**Exercise:** Copy the stretch of the listing from the line containing "coordinates (68, 54)." through the line containing "I want to click on desktop-icon-trash: Trash, so", both lines included, without changing a character.

*** Begin section ***

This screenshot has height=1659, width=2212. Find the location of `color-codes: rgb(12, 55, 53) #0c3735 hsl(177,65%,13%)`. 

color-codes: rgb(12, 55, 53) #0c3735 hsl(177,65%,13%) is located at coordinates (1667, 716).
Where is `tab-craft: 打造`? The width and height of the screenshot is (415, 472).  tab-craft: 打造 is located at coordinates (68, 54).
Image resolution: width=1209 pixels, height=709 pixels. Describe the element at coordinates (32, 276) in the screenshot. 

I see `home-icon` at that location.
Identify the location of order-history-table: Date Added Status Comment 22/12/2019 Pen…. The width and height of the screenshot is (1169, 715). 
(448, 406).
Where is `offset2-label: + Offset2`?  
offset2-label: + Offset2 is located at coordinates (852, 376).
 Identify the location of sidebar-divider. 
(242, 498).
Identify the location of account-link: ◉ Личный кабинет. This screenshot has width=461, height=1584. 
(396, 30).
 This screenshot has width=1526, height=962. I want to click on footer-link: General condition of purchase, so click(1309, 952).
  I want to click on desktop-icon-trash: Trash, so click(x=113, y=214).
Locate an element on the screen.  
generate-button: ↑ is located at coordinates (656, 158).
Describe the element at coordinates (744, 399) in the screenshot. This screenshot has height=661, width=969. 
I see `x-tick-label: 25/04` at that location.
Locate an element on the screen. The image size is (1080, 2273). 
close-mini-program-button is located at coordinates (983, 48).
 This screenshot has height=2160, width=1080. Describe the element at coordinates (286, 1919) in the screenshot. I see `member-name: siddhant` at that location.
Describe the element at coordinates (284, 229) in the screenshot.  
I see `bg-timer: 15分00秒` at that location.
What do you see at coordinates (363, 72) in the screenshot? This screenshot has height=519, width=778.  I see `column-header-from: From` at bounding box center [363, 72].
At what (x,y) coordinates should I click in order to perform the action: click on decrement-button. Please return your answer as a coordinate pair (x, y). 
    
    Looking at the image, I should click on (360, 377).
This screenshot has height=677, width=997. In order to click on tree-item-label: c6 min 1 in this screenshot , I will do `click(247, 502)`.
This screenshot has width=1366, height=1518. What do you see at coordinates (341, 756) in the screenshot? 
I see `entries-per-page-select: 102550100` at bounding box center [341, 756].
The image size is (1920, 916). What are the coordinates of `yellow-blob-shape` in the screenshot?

*** End section ***

**Exercise answer:**
Where is `tab-craft: 打造`? The width and height of the screenshot is (415, 472).  tab-craft: 打造 is located at coordinates (68, 54).
Image resolution: width=1209 pixels, height=709 pixels. Describe the element at coordinates (32, 276) in the screenshot. 

I see `home-icon` at that location.
Identify the location of order-history-table: Date Added Status Comment 22/12/2019 Pen…. The width and height of the screenshot is (1169, 715). 
(448, 406).
Where is `offset2-label: + Offset2`?  
offset2-label: + Offset2 is located at coordinates (852, 376).
 Identify the location of sidebar-divider. 
(242, 498).
Identify the location of account-link: ◉ Личный кабинет. This screenshot has width=461, height=1584. 
(396, 30).
 This screenshot has width=1526, height=962. I want to click on footer-link: General condition of purchase, so click(1309, 952).
  I want to click on desktop-icon-trash: Trash, so click(x=113, y=214).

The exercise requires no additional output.